Busy day today. I took Shane (the MacBook) over to Heden and spent the morning there working. At elevenish the drywall contractors came over and spent a few minutes looking over the room. They made an estimate, I liked it, and they’ll be back tomorrow to start work. Lunchtime, afternoon, more coding, fixed some bugs, remained stuck on the one bug I was really trying to fix. Done with work, I put a third and hopefully final coat of red paint on the wall of my new room.
Once done and cleaned up, I met Adam H. over at Home Depot and picked up some parts for the next stage of our Rocket Factory project. We’d planned to build a stairway up to the storage loft, but Adam noticed some neat already-assembled folding attic-stairs kits, and after some hemming and hawing we decided prefab was the way to go. We cut a hole in the floor, repositioned a joist, cut and fit some more 2x4s, and mounted the stair gizmo. It works well: folds up and out of the way when it’s not in use, fits flush against the ceiling, and comes down easily with a little pull-cord. We felt happy.
After dinner with Janet L. at Jules Maes we went back and tidied the floor up a bit: reinforced the outer edge of the floor, added some extra corner braces, and hung up our clock and whiteboard. (We’re engineers: whiteboards are an essential thinking tool.)
Okay, time for bed. More bugs to fix tomorrow.
I hope you used something more substantial than 2×4’s to hang the stairs from. Hard to tell from your post.
Stairs should be hung from something as substantial as a joist and really from something that has been doubled up to bridge between two joists.
That way you can drive in nice big screws (3″ wood screws) as all the weight is held by the upper end of the hangers.
That makes it about a 2 x 10 or more depending on the age of construction
Comment by norm — April 13, 2007 @ 7:33 am
Just an FYI. If the stairs you got are the kind that fold up into the ceiling you may want to be careful about how frequently you raise and lower the stairs.

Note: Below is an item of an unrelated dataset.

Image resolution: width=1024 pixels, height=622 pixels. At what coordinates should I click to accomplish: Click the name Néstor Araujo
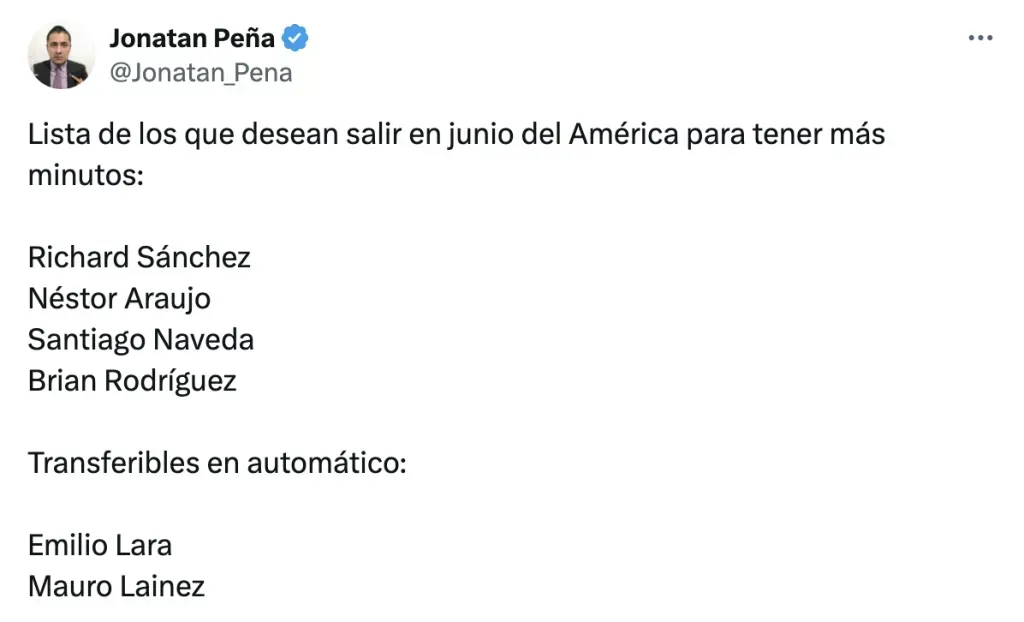click(119, 298)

From past experience with those types of stairs, the hinges tend to break after frequent use. Hopefully the design has been improved since I’ve had to deal with one.
Comment by Rachel — April 13, 2007 @ 8:40 am
Hmmm, yes, that was a hasty description. We built this loft on top of one of the building’s main structural members, a pair of 3x10s spaced about 3 inches apart, which conveniently happens to run 8 feet off the floor of the shop and about 6 feet away from the wall. The loft joists run from the wall across the big beam. Further, there is a 6×8 crossmember running from the main beam through the interior wall out to the next main beam, off in someone else’s space.
The attic ladder thingie comes in a frame about 22″ wide by 4′ long. We mounted it at the corner of these two beams. We attached one long side to the crossmember, one short side to the one of the 3x10s, and the other long side to one of our floor joists. Only the other short side is actually suspended from a 2×4, which runs between the floor joist and the big crossmember.
Comment by mars — April 13, 2007 @ 8:51 am
Ah, thanks for the heads-up, Rachel. Maybe we’ll end up replacing it with a proper fixed stairway someday. Well, it was only $80 in parts and about two hours of labor, so even if it only gets us through the summer while we’re setting the place up, I think we can call that a success.